À la rue de Grenelle, on envisage des modules numériques encadrés par un AED pour remplacer les enseignantes et enseignants absents. Bruno Devauchelle, spécialiste de la question du numérique à l’École, revient sur cette annonce qui pourrait venir bouleverser la forme scolaire. Mais en attendant, «on ne voit pas bien comment cela (les modules numériques) pourrait réellement participer du remplacement des enseignants empêchés en respectant la cohérence pédagogique d’une progression » écrit-il dans cette tribune.

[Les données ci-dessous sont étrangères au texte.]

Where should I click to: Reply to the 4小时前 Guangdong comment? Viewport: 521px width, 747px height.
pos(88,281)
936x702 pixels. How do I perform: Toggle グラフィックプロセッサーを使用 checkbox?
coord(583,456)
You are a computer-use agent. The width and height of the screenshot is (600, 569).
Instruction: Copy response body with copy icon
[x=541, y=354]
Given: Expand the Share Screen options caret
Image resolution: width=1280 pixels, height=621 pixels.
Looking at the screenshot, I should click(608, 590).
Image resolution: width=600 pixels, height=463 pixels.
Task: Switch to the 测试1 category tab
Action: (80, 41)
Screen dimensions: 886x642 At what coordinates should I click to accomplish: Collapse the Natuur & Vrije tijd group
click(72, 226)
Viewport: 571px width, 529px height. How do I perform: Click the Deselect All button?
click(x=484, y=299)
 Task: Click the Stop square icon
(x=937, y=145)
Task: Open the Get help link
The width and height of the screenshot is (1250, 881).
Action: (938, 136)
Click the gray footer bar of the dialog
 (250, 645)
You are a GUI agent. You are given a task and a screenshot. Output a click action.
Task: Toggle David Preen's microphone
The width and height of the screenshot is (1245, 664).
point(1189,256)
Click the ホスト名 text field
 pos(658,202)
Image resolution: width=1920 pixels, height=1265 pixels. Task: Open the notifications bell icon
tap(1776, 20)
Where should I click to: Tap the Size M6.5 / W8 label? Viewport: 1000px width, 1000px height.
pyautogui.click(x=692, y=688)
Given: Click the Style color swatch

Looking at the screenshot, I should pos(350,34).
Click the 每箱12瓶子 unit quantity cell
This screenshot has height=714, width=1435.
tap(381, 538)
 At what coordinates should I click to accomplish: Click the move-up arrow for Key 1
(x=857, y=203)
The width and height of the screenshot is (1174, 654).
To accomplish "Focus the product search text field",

L’expression circule depuis quelques temps, elle recouvre l’idée de faire faire quelque chose aux élèves n’ayant pas d’enseignant tout en ayant un encadrement (AED) et un écran… Rappelons les faits : le nombre d’heures passées par des élèves sans enseignant alors qu’ils devraient être en classe avec ces enseignants étant particulièrement élevé, les responsables politiques tentent de remédier A l’origine une pénurie d’enseignants et une augmentation des absences pour des motifs variés. Première idée, trouver coute que coute des enseignants intérimaires, soit en en embauchant (mais qui, où, comment…) soit en débauchant des enseignants n’ayant pas de cours pendant ces absences mais acceptant d’en faire moyennant rémunération (le pacte…), soit en demandant aux adjoints d’éducation (les surveillants) d’assurer une présence devant les élèves, soit en faisant eux-mêmes des cours (mais de quoi ?) soit en encadrant des élèves devant des modules numériques (annoncés par le ministre dans sa conférence de presse). Notre propos est ici de tenter d’imaginer ce que pourraient être ces fameux « modules ».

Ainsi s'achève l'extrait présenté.